Contrairement à ce que soutient la demanderesse, le contrat de travail de M [T] ne lui confère pas la qualité de dirigeant de l’entreprise mais précise au contraire qu’il exerce ses missions sous l’autorité du « directeur général du groupe ou de tout autre personne qui pourrait lui être substituée ». Aucune pièce du dossier ne permet ainsi de considérer qu’il exerce, à l’égard des autres salariés, des fonctions propres à l’employeur et notamment l’exercice du pouvoir de recrutement ou du pouvoir disciplinaire.
Le moyen tiré du manque d’indépendance à l’égard de l’employeur doit dès lors être écarté.
En ce qui concerne la fraude
Il résulte des dispositions des articles L. 2142-1-1 et L. 2143-1 du code du travail qu’est irrégulière la désignation d’un salarié en qualité de représentant de section syndicale faite dans le seul but de lui assurer le statut protecteur réservé aux représentants du personnel. C’est à l’employeur qu’il incombe de démontrer l’existence d’une telle fraude, laquelle ne saurait être déduite de la seule antériorité ou concomitance d’une Procédure disciplinaire.
En l’espèce, il est constant qu’aucune Procédure de licenciement de M [T] n’était envisagée à la date de sa désignation, ce que la demanderesse reconnaît elle-même dans ses écritures. La seule circonstance que ce dernier ait été en conflit avec le directeur des opérations en juin 2022, soit près de deux ans avant la désignation litigieuse, ne saurait établir qu’il redoutait qu’une telle Procédure soit engagée à son encontre.
Le moyen tiré de la fraude doit dès lors être écarté.
Sur les frais de l’instance
Il y a lieu, en application des dispositions de l’article 700 du code de Procédure civile, de mettre à la charge de la société Emeis la somme de 1 500 € au titre des frais exposés par les défendeurs à l’occasion du présent litige.

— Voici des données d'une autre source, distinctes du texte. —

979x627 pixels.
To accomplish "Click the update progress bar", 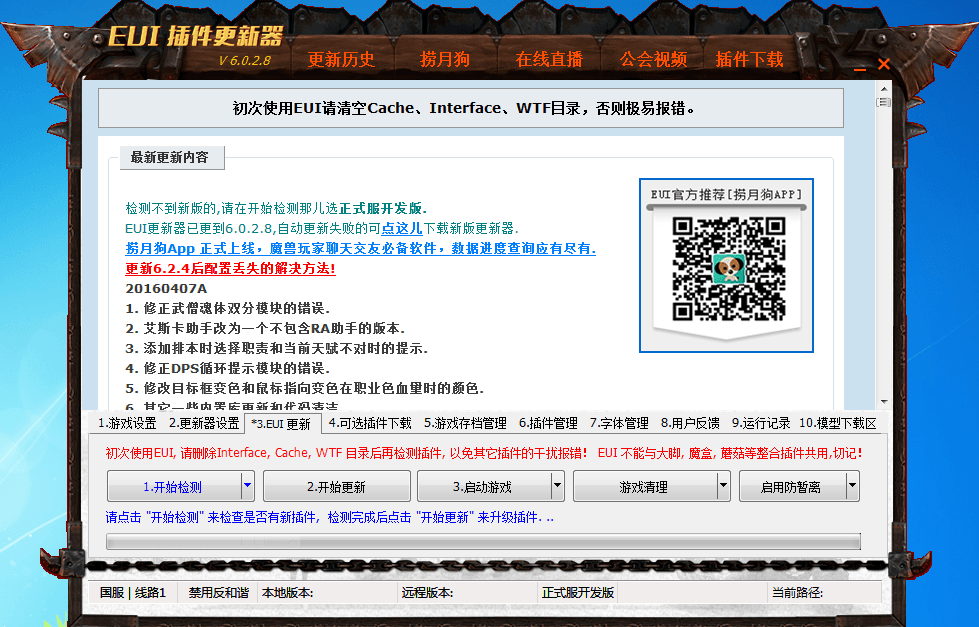I will (483, 541).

Ces derniers n’étant pas les parties perdantes, la demande présentée à leur endroit au titre des frais de l’instance ne peut qu’être rejetée.
Le tribunal saisi d’une contestation en matière de désignation de représentant syndical statuant, conformément à l’article L. 2314-32 du code du travail, sans frais de Procédure, les demandes de condamnation aux dépens ne peuvent qu’être rejetées.
Le tribunal, statuant par jugement contradictoire, publiquement et en dernier ressort :
Déboute la société Emeis de l’ensemble de ses demandes.
Met à la charge de la société Emeis la somme de 1 500 euros à payer au syndicat CFE-CGC Santé social et à M [V] [T] en application de l’article 700 du code de Procédure civile.
Déboute le syndicat CFE-CGC Santé social et M [V] [T] du surplus de leurs demandes.
Et le présent jugement est signé par Vincent SIZAIRE, Vice-président et par Pascale GALY, Greffier, présents lors du prononcé.